*** Records to use

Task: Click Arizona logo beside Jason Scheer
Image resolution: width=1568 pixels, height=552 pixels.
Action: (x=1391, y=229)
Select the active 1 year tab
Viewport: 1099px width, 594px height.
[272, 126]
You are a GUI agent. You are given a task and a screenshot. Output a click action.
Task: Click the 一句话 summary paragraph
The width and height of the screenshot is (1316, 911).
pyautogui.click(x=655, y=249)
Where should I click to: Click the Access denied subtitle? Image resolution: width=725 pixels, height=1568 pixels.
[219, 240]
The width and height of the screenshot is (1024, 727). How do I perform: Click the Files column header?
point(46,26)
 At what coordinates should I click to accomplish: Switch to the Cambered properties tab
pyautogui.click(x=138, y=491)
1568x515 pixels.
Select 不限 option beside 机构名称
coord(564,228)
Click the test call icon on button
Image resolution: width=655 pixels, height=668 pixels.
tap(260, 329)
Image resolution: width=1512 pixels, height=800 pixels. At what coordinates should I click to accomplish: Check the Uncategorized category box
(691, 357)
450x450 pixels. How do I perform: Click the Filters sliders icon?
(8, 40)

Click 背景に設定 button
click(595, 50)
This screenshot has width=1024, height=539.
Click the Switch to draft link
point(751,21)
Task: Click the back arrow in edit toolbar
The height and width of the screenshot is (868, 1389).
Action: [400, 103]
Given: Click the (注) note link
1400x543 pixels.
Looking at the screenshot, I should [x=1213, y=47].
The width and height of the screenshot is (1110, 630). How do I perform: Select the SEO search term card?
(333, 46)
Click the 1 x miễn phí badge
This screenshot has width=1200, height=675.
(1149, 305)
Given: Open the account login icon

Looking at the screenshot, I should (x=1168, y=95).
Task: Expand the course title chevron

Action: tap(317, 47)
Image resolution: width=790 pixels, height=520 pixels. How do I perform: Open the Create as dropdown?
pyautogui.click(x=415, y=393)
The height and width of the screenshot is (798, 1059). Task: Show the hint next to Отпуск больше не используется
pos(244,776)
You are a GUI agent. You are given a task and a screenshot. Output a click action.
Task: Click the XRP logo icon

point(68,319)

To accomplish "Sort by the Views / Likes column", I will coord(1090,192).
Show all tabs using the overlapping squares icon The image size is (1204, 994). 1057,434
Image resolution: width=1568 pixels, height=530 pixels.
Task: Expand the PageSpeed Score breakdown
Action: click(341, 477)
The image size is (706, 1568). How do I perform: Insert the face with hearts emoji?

******

Task instructions>
Restating every entry above word for word is the whole task.

Answer to this exercise>
Task: Click Arizona logo beside Jason Scheer
Image resolution: width=1568 pixels, height=552 pixels.
Action: (x=1391, y=229)
Select the active 1 year tab
Viewport: 1099px width, 594px height.
[272, 126]
You are a GUI agent. You are given a task and a screenshot. Output a click action.
Task: Click the 一句话 summary paragraph
The width and height of the screenshot is (1316, 911).
pyautogui.click(x=655, y=249)
Where should I click to: Click the Access denied subtitle? Image resolution: width=725 pixels, height=1568 pixels.
[219, 240]
The width and height of the screenshot is (1024, 727). How do I perform: Click the Files column header?
point(46,26)
 At what coordinates should I click to accomplish: Switch to the Cambered properties tab
pyautogui.click(x=138, y=491)
1568x515 pixels.
Select 不限 option beside 机构名称
coord(564,228)
Click the test call icon on button
Image resolution: width=655 pixels, height=668 pixels.
tap(260, 329)
Image resolution: width=1512 pixels, height=800 pixels. At what coordinates should I click to accomplish: Check the Uncategorized category box
(691, 357)
450x450 pixels. How do I perform: Click the Filters sliders icon?
(8, 40)

Click 背景に設定 button
click(595, 50)
This screenshot has width=1024, height=539.
Click the Switch to draft link
point(751,21)
Task: Click the back arrow in edit toolbar
The height and width of the screenshot is (868, 1389).
Action: [400, 103]
Given: Click the (注) note link
1400x543 pixels.
Looking at the screenshot, I should [x=1213, y=47].
The width and height of the screenshot is (1110, 630). How do I perform: Select the SEO search term card?
(333, 46)
Click the 1 x miễn phí badge
This screenshot has width=1200, height=675.
(1149, 305)
Given: Open the account login icon

Looking at the screenshot, I should (x=1168, y=95).
Task: Expand the course title chevron

Action: tap(317, 47)
Image resolution: width=790 pixels, height=520 pixels. How do I perform: Open the Create as dropdown?
pyautogui.click(x=415, y=393)
The height and width of the screenshot is (798, 1059). Task: Show the hint next to Отпуск больше не используется
pos(244,776)
You are a GUI agent. You are given a task and a screenshot. Output a click action.
Task: Click the XRP logo icon

point(68,319)

To accomplish "Sort by the Views / Likes column", I will coord(1090,192).
Show all tabs using the overlapping squares icon The image size is (1204, 994). 1057,434
Image resolution: width=1568 pixels, height=530 pixels.
Task: Expand the PageSpeed Score breakdown
Action: click(341, 477)
The image size is (706, 1568). How do I perform: Insert the face with hearts emoji?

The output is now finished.